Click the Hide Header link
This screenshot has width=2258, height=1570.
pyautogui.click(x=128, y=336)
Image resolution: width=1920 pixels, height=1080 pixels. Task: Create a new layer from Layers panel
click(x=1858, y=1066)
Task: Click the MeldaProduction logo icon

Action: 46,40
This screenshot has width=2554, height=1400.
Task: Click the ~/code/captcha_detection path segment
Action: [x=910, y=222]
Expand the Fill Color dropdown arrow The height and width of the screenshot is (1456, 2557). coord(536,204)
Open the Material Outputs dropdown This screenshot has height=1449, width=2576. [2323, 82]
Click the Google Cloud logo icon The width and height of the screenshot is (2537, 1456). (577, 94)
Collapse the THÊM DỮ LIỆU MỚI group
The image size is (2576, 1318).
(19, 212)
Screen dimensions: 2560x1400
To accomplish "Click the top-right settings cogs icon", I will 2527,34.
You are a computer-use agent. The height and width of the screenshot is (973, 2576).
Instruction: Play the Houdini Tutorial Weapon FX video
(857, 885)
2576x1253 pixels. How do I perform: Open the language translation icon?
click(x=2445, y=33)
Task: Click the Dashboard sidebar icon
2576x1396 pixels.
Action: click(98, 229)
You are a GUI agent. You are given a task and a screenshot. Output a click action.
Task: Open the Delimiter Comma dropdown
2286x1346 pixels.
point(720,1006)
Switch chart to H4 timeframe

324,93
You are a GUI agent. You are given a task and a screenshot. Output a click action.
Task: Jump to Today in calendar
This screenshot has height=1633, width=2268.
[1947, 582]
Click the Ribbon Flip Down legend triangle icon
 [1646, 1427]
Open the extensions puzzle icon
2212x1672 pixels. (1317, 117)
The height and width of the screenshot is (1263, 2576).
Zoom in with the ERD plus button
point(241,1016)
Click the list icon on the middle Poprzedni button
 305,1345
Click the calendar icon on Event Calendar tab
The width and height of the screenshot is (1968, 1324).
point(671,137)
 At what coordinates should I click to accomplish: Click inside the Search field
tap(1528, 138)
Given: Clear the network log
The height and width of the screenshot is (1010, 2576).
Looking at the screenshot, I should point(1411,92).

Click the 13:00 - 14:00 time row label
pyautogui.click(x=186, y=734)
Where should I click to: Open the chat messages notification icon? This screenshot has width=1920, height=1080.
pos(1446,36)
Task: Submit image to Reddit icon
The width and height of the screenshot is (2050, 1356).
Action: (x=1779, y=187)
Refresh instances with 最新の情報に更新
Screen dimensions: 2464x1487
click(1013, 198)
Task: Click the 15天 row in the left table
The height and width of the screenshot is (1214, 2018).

* * *

Assigned task =>
Beginning at the first line of the records, give again each line exactly as written, ending with the line that contains "Expand the Fill".

Answer box =>
Click the Hide Header link
This screenshot has width=2258, height=1570.
pyautogui.click(x=128, y=336)
Image resolution: width=1920 pixels, height=1080 pixels. Task: Create a new layer from Layers panel
click(x=1858, y=1066)
Task: Click the MeldaProduction logo icon

Action: 46,40
This screenshot has width=2554, height=1400.
Task: Click the ~/code/captcha_detection path segment
Action: [x=910, y=222]
Expand the Fill Color dropdown arrow The height and width of the screenshot is (1456, 2557). coord(536,204)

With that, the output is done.